Vielleicht ist dein Tod so schockierend, weil du so jung warst und die Umstände so tragisch sind. Vielleicht auch, weil gerade du für mich Lebendigkeit bedeutet hast.
Es tut mir so leid. Für dich und für deine Liebsten. Und ich bereue, dass ich dich nicht doch noch einmal mehr gefragt habe, ob wir uns nochmal sehen, weil ich dachte, du willst die knapp werdende Zeit deinem engsten Kreis widmen. War das ein Akt der Rücksicht, oder eine Fehleinschätzung? Ich wünschte so sehr, ich hätte dir auch zuletzt nochmal ein Geschenk gemacht. Am liebsten möchte ich dir laut nachrufen: Ich hab‘ dich gern gehabt.

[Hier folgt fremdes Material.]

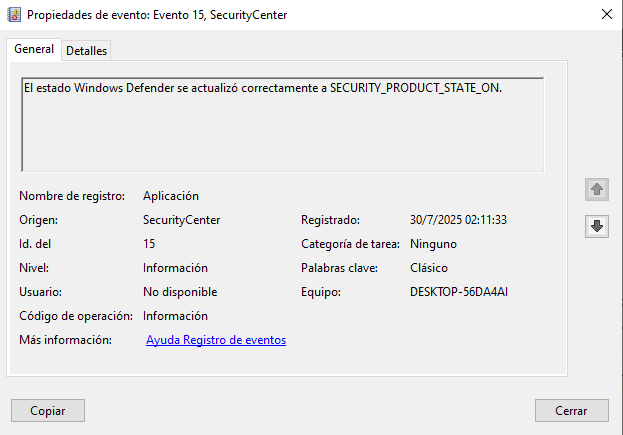The height and width of the screenshot is (435, 623).
Task: Click SECURITY_PRODUCT_STATE_ON message text
Action: [x=416, y=88]
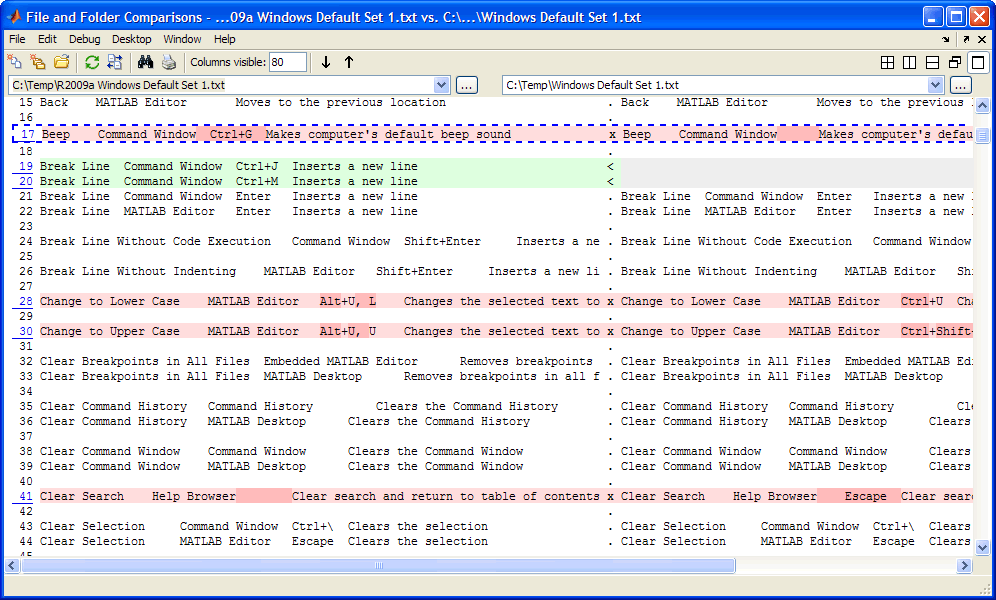This screenshot has height=600, width=996.
Task: Click the open folder toolbar icon
Action: [x=62, y=62]
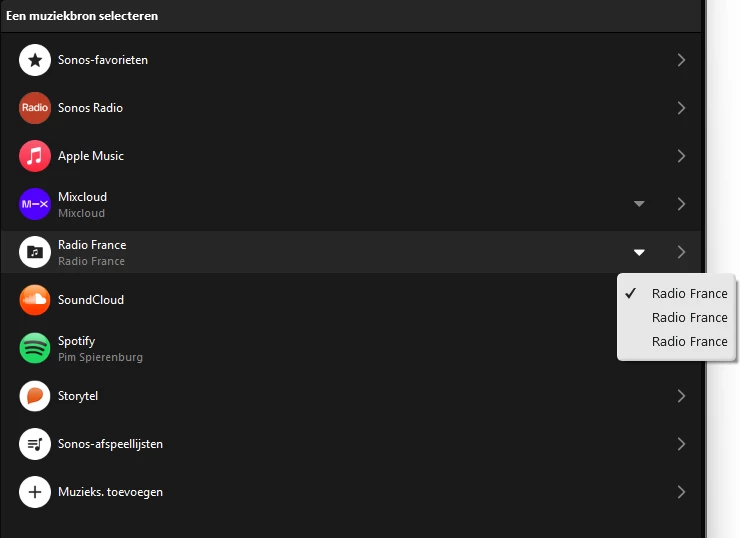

Doch ich bin dabei, meinen Frieden damit zu machen. Schon aus früherer Erfahrung weiß ich: Der Tod lässt einem ohnehin keine andere Wahl. Sein Eintreten ist unerbittlich, ohne dass er dabei bösartig wäre. Und diese sachliche, kompromisslose Endgültigkeit ist für mich durchaus hilfreich, wenn es darum geht, ihn zu akzeptieren.
Dein goldener Brieföffner steht jetzt in meinem Holzregal, und vielleicht wird er in zwanzig Jahren noch dort stehen. Aber der Klebstreifen, der musste weg.